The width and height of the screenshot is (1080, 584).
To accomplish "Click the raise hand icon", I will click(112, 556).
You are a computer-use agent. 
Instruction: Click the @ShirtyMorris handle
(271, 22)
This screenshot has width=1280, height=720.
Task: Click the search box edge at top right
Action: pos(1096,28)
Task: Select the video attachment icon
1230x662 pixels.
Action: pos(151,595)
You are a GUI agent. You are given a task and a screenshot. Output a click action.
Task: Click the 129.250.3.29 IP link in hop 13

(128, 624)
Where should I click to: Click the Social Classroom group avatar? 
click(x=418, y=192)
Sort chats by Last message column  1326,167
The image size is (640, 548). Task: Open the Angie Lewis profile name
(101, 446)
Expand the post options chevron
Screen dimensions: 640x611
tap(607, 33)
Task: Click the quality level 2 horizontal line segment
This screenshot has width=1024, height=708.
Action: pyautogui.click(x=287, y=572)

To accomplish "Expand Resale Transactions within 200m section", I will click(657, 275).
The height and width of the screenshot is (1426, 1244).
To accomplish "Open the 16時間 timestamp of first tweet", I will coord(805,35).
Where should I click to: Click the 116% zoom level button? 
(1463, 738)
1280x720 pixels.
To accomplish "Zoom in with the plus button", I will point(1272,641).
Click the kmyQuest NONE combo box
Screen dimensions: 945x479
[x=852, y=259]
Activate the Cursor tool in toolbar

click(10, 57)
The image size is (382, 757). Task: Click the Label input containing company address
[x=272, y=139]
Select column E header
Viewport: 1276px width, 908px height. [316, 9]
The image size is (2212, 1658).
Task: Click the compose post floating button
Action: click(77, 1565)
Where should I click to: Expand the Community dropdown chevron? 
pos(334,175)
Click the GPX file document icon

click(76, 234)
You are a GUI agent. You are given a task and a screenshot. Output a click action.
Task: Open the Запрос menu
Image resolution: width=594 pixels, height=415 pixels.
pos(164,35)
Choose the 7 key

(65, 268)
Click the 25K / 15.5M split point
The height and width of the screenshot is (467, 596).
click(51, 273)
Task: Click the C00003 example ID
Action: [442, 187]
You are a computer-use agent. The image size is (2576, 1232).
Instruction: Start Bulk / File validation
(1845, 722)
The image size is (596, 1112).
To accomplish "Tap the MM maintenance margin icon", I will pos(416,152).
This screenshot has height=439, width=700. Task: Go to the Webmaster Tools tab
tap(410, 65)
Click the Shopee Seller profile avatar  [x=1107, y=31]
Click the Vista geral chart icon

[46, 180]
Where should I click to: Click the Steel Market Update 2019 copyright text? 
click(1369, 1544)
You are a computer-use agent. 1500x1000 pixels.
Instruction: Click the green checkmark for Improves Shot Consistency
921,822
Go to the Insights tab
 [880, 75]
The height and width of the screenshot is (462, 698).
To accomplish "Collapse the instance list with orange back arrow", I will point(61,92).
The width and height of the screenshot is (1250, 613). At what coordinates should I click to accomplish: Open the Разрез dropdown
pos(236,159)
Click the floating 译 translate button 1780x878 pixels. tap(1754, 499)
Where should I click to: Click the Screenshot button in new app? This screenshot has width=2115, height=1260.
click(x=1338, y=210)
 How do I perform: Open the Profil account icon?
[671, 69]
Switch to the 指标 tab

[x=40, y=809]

#####

*ASSIGNMENT*.
Find the line that contains "Where should I click to: Click the Screenshot" in the data above. Reproduce it and every later line exactly, through the last one.

*ANSWER TO THIS TASK*.
Where should I click to: Click the Screenshot button in new app? This screenshot has width=2115, height=1260.
click(x=1338, y=210)
 How do I perform: Open the Profil account icon?
[671, 69]
Switch to the 指标 tab

[x=40, y=809]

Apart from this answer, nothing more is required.